| PROBLEM REQUIREMENTS |
For each line below that holds the word "This", make a copy.
(RECORDS SUPPLIED Opens)
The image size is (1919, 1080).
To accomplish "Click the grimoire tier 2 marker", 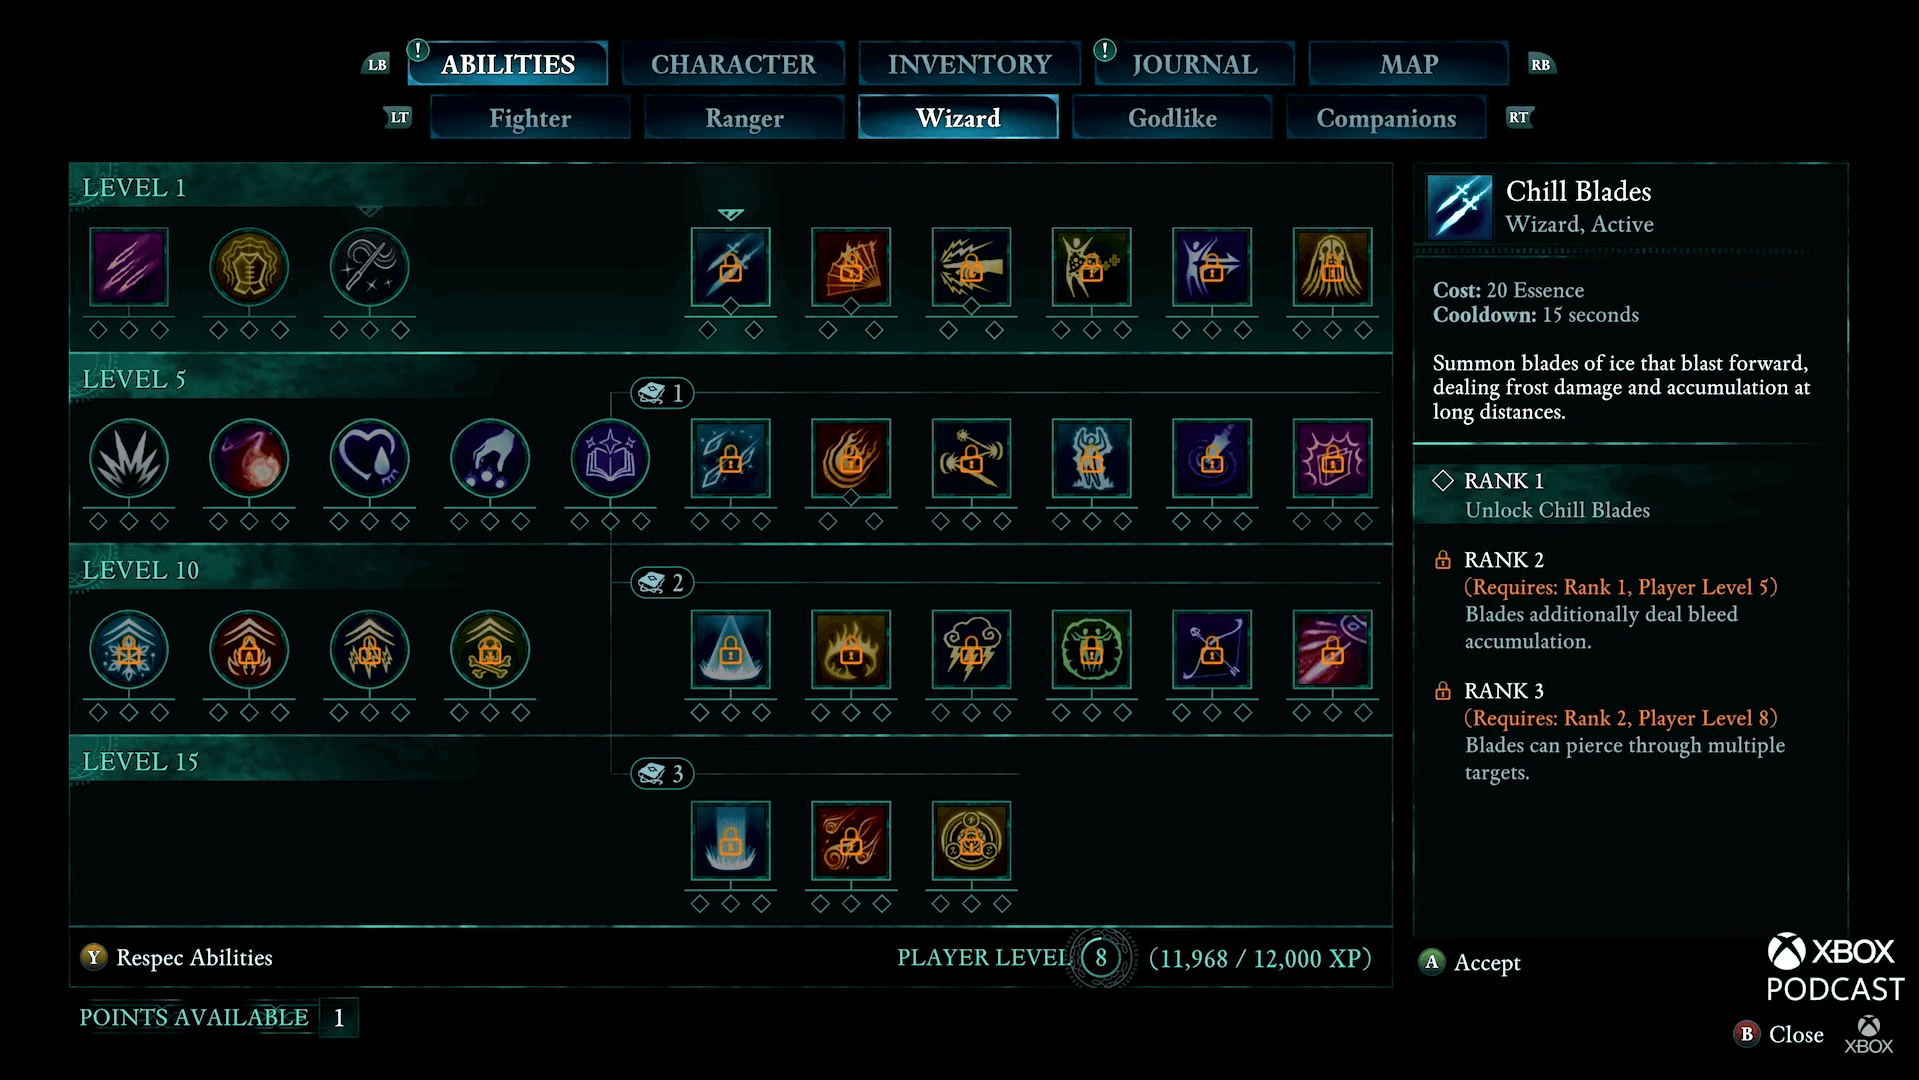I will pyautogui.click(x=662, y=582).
(RECORDS SUPPLIED Closes)
(RECORDS SUPPLIED Opens)
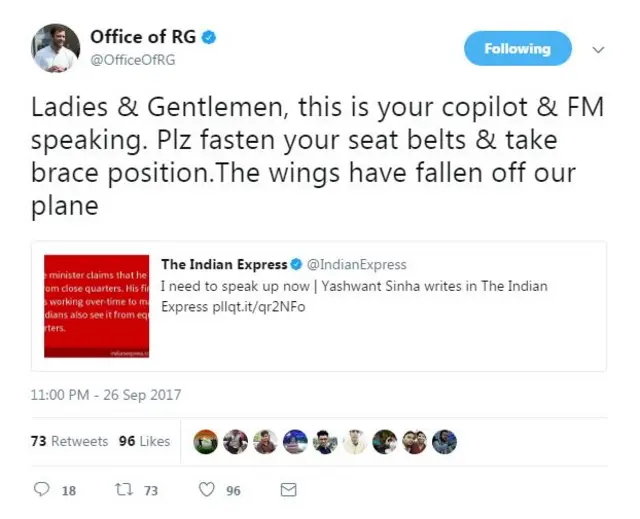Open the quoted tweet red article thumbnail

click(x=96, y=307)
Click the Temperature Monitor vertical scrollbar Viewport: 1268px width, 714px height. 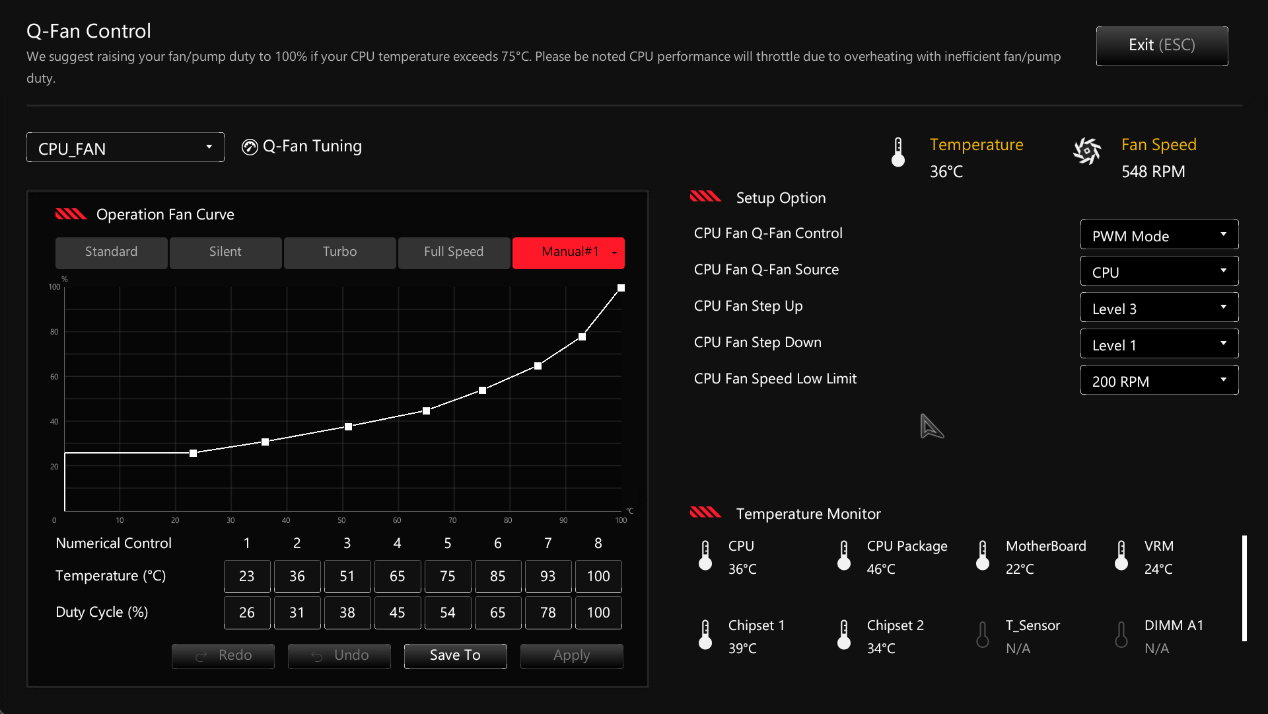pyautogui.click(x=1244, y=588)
(RECORDS SUPPLIED Closes)
(RECORDS SUPPLIED Opens)
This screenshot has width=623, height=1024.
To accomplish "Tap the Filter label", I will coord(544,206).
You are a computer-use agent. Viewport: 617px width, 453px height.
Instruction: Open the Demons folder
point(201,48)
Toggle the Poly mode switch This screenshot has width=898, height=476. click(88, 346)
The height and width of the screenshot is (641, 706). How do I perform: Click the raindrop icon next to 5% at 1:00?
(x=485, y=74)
(RECORDS SUPPLIED Closes)
| EXERCISE RESULT |
This screenshot has width=623, height=1024.
Toggle the Poly mode switch This screenshot has width=898, height=476. click(88, 346)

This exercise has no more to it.